__WORK TASK__.
If a record holds a picture, leave the picture out; return everything else exactly.

#####

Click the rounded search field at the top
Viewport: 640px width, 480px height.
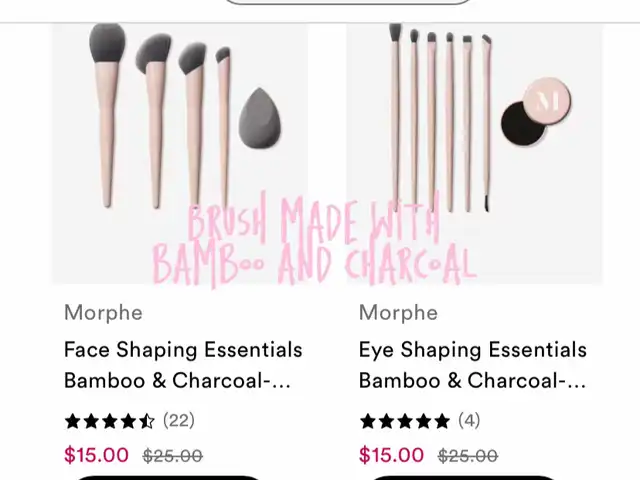coord(348,2)
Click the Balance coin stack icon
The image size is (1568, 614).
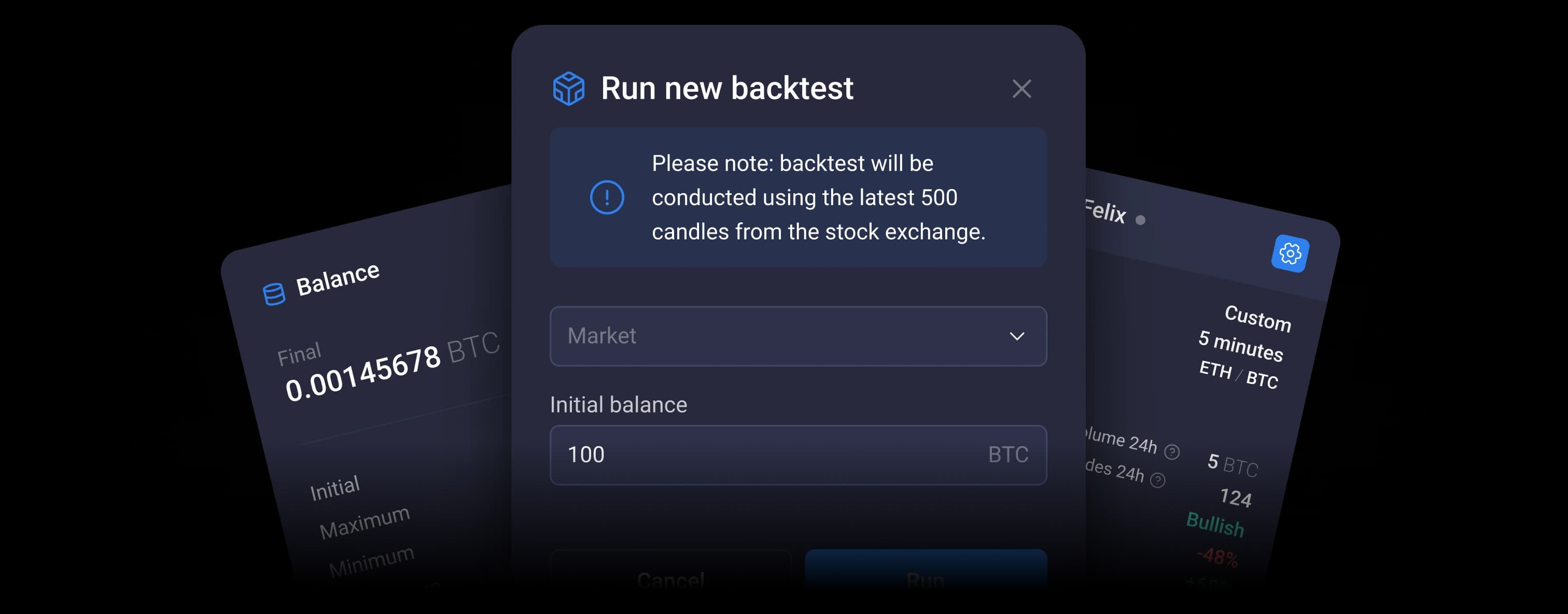click(x=273, y=294)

#####

__ANSWER BELOW__.
Click the rounded search field at the top
Viewport: 640px width, 480px height.
coord(348,2)
Click the Balance coin stack icon
The image size is (1568, 614).
click(x=273, y=294)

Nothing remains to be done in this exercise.